For an instant, I had the strangest feeling I’d seen my hands like this before. But then – the oddest thing – I couldn’t remember when. Or in what context. Or if it had ever happened at all. Or even why I was here.
65
Sunday
Breakfast this morning was two eggs and bacon, with sides of sausage and a plate of waffles for Joseph. We’ve both ordered the same thing for the two mornings we’ve been here. Habits form quickly. Our cholesterol may never be the same, but our stomachs are happy. It’s amazing what a good breakfast will do to a day, no matter what else may be conspiring against it as the sun starts to rise.
It’s nearing lunchtime now, and we’ve been wandering the downtown side streets off Lower Broadway for a few hours. Yesterday we roamed the waterfront, which is particularly beautiful and feels more like a glamorous corner of Manhattan than a city in Tennessee. Today it’s Broadway and some of the more touristy sections of what is nevertheless billed as ‘Real Nashville’. Real. Another one of those routinely misleading words. I’ve always believed that anything that feels the need to identify itself as ‘real’ usually isn’t, just as most things marked ‘authentic’ are fakes and ‘original’ are copies. And the glass facades and boutique shops of Nashville’s Lower Broadway feel just about as ‘real’ as I would expect.

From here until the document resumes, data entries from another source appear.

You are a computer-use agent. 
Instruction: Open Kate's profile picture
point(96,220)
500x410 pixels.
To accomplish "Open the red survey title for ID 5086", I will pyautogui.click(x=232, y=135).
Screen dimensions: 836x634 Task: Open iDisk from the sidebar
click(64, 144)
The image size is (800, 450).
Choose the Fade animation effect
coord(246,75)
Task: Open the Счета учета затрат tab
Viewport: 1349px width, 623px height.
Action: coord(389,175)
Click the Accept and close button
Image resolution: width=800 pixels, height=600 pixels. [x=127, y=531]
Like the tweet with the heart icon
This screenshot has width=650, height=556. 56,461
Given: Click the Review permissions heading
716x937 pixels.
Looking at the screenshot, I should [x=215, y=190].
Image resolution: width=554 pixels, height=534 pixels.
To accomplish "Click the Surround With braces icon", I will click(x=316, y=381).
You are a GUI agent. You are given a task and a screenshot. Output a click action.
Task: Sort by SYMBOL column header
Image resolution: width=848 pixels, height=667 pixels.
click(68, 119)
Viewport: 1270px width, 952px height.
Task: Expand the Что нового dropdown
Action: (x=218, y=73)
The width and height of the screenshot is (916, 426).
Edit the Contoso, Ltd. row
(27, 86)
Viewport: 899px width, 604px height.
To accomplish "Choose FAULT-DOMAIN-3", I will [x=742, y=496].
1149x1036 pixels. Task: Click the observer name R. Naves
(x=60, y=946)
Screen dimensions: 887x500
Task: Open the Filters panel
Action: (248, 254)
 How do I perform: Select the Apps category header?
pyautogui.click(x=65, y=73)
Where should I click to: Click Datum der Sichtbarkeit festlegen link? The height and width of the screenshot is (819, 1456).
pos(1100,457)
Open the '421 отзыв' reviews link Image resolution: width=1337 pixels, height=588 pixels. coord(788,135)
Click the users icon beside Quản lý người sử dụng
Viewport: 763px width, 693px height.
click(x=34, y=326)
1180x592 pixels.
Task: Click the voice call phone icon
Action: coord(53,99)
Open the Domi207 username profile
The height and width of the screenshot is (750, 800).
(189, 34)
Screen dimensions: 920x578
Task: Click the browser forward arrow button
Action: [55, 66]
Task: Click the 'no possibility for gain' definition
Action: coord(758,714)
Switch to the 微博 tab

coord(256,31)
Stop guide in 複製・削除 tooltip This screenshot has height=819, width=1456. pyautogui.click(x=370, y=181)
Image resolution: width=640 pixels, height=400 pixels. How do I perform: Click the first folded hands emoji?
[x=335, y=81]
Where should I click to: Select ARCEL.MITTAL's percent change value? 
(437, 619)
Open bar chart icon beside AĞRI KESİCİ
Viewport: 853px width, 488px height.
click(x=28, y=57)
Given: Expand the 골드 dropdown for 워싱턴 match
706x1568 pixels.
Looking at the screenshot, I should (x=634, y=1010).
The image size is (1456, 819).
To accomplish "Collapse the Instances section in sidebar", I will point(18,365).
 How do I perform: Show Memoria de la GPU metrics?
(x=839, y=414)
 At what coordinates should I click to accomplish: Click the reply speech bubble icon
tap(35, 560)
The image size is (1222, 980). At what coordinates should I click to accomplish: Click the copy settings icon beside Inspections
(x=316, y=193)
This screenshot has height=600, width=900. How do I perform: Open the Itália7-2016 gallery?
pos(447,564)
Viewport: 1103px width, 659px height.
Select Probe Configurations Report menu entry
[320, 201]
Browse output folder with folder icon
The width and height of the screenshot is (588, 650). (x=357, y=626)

But Joseph and I aren’t unhappy strolling through the glass and plastic and fakery. We walk mostly in silence. We chit-chat here and there (‘Hey, do you like those kinds of boots?’ as we pass a shop window, or ‘I’ve never fancied hats that big’ as we walk by another), but nothing of substance. We’d exhausted whatever substance we have between us in the car. What’s left are moments of casual banter and a generally friendly sentiment that lingers on.
And perhaps what’s strangest: I don’t feel the pressing desire to talk I once had. I know something was weighing on me before. Something terrible and haunting and overwhelming. But it’s slipping into the past, and I’m happy to let it go. Sometimes I’m not even sure I reme
mber what it was.
Finally, though, Joseph stops me as we approach a corner onto 5th Street. He reaches a hand out to my upper arm and gently turns me to face him. There is a serious expression in his eyes.
‘What is it?’ I find myself asking automatically. It’s unlike Joseph to make physical contact – the one time I tried the hand-on-the-shoulder move with him he nearly took out my face with his fist. That memory hasn’t faded. But he’s got a firm clutch now and a pensive look.
‘I’ve been thinking. We probably need to do something about our identities.’
A peculiar statement, and I’m not sure what he means. ‘What about them?’
‘Maybe we should think about concealing them. Not let people know who we really are.’
Nerves start to electrify the skin on my back. Just the slightest hint of fear. Memories that an instant ago were gone, part of the vague cloud of forgetting that lines the human mind, return. I can hear the newsreader’s words, back from the television at the service station in Texas: ‘an expanding manhunt’. Joseph had told me he wasn’t worried, but now he’s suggesting we hide who we are, here, half a country away.
‘Do you think anyone from … from, back there, is going to get to us down here?’
‘We’ve come a long way,’ he answers, ‘but people are going to be looking.’ He says this as if it doesn’t conflict with his previous dismissal of anything that the police might do. ‘Might as well not make it easy for them to find us.’
I let my gaze fall to the pavement beneath our feet. Of course Joseph is right. He’s only suggesting what I probably would have proposed earlier, if he hadn’t so compellingly told me to forget about any potential search. I’d convinced myself he was right, that there was no way the police in California would connect either of us to the crime; and if we weren’t connected, what would it matter if anyone knew we were here?